Estinzione del giudizio per rinuncia al ricorso e compensazione delle spese (TAR Lazio n. 14743 del 10.09.2026)
Principi di diritto (Massima)
La dichiarazione di rinuncia al ricorso, depositata in atti e notificata alle altre parti ai sensi dell’art. 84 cod. proc. amm., determina l’estinzione del giudizio ai sensi dell’art. 35, comma 2, lett. c), cod. proc. amm., in coerenza con il principio dispositivo che informa il processo amministrativo. La definizione in rito della controversia e la natura dei contrapposti interessi integrano le eccezionali ragioni che giustificano la compensazione delle spese di lite tra le parti.
Il Fatto
La parte ricorrente ha impugnato la graduatoria rettificata di merito per la Regione Lombardia del concorso per titoli ed esami per il personale docente della scuola secondaria di I e II grado, indetto ai sensi dell’art. 3, comma 7, del D.M. 205/2023, per la classe A048, oltre alla graduatoria finale e ai successivi provvedimenti di integrazione.
L’interesse azionato consisteva nell’inserimento del ricorrente nell’elenco dei vincitori e degli idonei, in ragione dell’omessa valutazione del titolo di riserva dichiarato nella domanda di partecipazione. Con motivi aggiunti il ricorrente ha esteso l’impugnazione agli elenchi dei candidati idonei e ai provvedimenti di rettifica pubblicati nel corso del 2025, chiedendo anche il risarcimento in forma specifica. All’udienza del 9 settembre 2026 la causa è stata trattenuta in decisione.
La Motivazione della Corte
Il Collegio rileva che la parte ricorrente ha depositato in atti una dichiarazione di rinuncia al ricorso. La rinuncia risulta debitamente notificata alle altre parti del giudizio, in ossequio a quanto sancito dall’art. 84 cod. proc. amm., che prescrive la notificazione della dichiarazione alle parti costituite.
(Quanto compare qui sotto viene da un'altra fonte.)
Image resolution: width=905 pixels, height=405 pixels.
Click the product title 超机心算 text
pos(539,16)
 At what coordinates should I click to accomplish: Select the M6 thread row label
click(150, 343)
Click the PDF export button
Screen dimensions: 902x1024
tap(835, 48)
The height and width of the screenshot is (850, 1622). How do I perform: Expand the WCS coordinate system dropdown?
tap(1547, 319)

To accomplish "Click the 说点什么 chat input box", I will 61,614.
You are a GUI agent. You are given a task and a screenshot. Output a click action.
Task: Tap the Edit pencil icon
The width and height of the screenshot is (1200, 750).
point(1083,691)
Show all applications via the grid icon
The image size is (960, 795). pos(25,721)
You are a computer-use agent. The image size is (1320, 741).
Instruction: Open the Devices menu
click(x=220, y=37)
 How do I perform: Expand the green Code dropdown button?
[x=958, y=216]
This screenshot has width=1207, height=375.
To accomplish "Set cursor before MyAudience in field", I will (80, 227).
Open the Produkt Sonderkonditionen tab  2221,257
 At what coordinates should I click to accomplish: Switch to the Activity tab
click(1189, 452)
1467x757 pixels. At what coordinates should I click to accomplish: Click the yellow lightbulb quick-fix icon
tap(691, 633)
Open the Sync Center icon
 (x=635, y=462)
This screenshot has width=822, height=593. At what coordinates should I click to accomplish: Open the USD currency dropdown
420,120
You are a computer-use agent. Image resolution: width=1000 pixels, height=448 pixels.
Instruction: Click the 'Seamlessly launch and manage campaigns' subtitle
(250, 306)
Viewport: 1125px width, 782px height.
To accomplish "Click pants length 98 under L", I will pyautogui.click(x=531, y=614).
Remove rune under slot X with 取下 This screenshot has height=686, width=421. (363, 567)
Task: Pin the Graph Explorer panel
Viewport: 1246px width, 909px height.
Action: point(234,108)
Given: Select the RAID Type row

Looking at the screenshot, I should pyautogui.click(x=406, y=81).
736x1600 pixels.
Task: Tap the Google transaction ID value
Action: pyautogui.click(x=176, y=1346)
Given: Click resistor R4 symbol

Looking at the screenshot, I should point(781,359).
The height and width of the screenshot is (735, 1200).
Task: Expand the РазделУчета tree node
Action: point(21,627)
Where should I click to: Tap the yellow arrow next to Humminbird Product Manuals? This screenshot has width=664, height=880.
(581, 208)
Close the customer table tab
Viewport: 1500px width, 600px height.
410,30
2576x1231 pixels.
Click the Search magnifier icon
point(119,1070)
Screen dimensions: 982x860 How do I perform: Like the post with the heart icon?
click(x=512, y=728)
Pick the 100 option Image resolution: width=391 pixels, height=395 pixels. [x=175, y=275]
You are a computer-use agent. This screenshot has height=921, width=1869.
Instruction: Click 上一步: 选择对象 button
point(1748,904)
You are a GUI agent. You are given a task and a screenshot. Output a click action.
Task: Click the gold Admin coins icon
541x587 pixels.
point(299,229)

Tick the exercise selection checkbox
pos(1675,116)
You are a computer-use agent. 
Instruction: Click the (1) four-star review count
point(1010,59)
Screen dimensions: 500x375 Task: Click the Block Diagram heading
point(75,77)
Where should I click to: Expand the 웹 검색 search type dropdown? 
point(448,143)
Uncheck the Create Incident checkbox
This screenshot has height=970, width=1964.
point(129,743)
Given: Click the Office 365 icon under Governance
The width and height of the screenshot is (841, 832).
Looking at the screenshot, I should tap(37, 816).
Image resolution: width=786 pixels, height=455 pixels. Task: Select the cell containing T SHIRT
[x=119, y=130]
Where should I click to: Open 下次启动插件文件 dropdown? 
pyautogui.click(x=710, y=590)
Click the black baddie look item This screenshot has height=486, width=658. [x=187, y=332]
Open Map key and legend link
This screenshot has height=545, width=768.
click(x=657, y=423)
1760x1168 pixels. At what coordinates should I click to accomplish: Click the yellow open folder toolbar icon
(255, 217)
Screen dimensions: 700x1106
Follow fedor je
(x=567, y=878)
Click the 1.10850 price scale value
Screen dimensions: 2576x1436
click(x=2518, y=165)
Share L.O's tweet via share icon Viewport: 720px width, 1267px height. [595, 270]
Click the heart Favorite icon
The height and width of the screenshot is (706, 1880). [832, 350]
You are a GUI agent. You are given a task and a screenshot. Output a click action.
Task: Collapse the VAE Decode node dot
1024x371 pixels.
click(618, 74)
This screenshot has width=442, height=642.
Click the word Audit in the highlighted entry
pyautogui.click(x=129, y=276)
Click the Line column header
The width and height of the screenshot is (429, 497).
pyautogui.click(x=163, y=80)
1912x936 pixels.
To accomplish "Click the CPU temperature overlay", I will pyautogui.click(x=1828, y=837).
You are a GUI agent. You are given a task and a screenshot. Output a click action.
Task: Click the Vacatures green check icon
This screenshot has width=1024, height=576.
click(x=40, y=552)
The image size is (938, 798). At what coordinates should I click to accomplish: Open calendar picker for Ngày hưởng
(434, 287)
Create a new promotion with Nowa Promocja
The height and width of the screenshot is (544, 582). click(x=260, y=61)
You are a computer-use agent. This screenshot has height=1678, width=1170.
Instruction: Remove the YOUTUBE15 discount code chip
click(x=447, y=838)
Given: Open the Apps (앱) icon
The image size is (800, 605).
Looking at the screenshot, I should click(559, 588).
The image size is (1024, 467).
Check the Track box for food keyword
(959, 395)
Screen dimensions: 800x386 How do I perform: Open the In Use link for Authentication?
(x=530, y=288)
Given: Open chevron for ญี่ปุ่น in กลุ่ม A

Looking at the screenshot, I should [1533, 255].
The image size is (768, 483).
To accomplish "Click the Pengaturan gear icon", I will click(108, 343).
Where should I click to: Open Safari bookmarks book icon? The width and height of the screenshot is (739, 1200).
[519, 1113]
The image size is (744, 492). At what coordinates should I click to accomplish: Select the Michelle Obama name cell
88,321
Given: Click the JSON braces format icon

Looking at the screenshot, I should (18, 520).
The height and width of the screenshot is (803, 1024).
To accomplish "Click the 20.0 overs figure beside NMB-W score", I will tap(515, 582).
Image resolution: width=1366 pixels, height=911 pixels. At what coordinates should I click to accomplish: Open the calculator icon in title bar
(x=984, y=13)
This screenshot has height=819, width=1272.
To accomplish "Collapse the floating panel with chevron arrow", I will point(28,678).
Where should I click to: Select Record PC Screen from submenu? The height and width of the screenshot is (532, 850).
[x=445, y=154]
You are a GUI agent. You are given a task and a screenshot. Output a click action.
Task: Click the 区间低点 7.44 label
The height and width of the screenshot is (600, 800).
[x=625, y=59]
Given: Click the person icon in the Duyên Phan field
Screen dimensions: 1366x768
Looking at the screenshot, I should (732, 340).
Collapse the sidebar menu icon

Integrata la fattispecie della rinuncia ritualmente dichiarata e comunicata, il giudizio si estingue ai sensi dell’art. 35, comma 2, lett. c), cod. proc. amm. La definizione in rito consegue direttamente alla sopravvenuta carenza dell’interesse alla decisione, in coerenza con il principio dispositivo che informa il processo amministrativo.
Il Collegio non procede quindi all’esame nel merito dei motivi di ricorso e dei motivi aggiunti, restando assorbita ogni ulteriore questione, comprese le domande di annullamento degli atti impugnati e le istanze di accertamento e condanna ex art. 30 cod. proc. amm.
Sul governo delle spese, il Collegio rileva la sussistenza di eccezionali ragioni che giustificano la compensazione tra le parti. Tali ragioni sono individuate nella definizione in rito della controversia e nella natura dei contrapposti interessi coinvolti.
Il dispositivo dichiara pertanto estinto il giudizio, con compensazione delle spese di lite, e ordina che la sentenza sia eseguita dall’autorità amministrativa.